Moreover, this network operating system, SAFe, on the left is flexible. It’s built on proven Lean, Agile, and SAFe practices, and it can organize and quickly reorganize with minimal disruption to the enterprise. That’s what business agility demands.

However, implementing SAFe effectively requires organizations to gain a significant degree of expertise across seven core competencies. These will be briefly described in Chapter 2, Introduction to SAFe.

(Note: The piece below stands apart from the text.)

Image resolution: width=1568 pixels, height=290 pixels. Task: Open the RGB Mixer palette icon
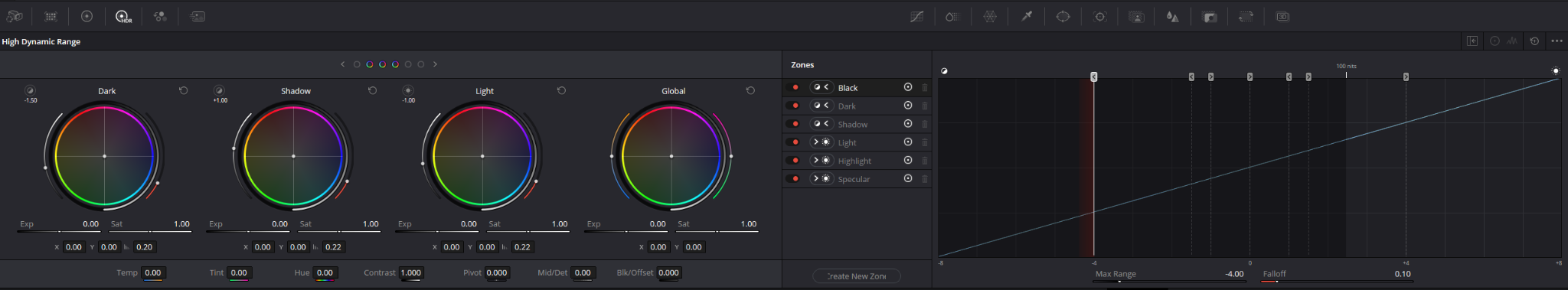(x=160, y=16)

While each competency can deliver value on its own, the competencies are also interdependent. Consequently, real business agility can be achieved only when the enterprise achieves some amount of mastery of all. It’s a tall order, but the path is clear.

Summary

The age of software and digital transformation threatens the very existence of many enterprises across the globe. Put simply, the organizational structures, management methods, and way of working that created success in the past cannot keep up with an increasingly digital future. In order to survive, enterprises must create, evolve, and master a dual operating system. One looks like a fairly traditional hierarchy, with familiar roles and responsibilities, but is leaner and follows more Agile practices. The second is a more adaptive and flexible entrepreneurial network that is Lean and Agile to its core and focuses exclusively on the customers and opportunities the market presents. This network organizes and reorganizes continuously to address changing value propositions.

Together, these two operating systems provide stability and operational strength coupled with a dynamic network that continually addresses new opportunities with innovative technology-based business solutions. The result is a Lean enterprise that is ready to thrive in the digital age.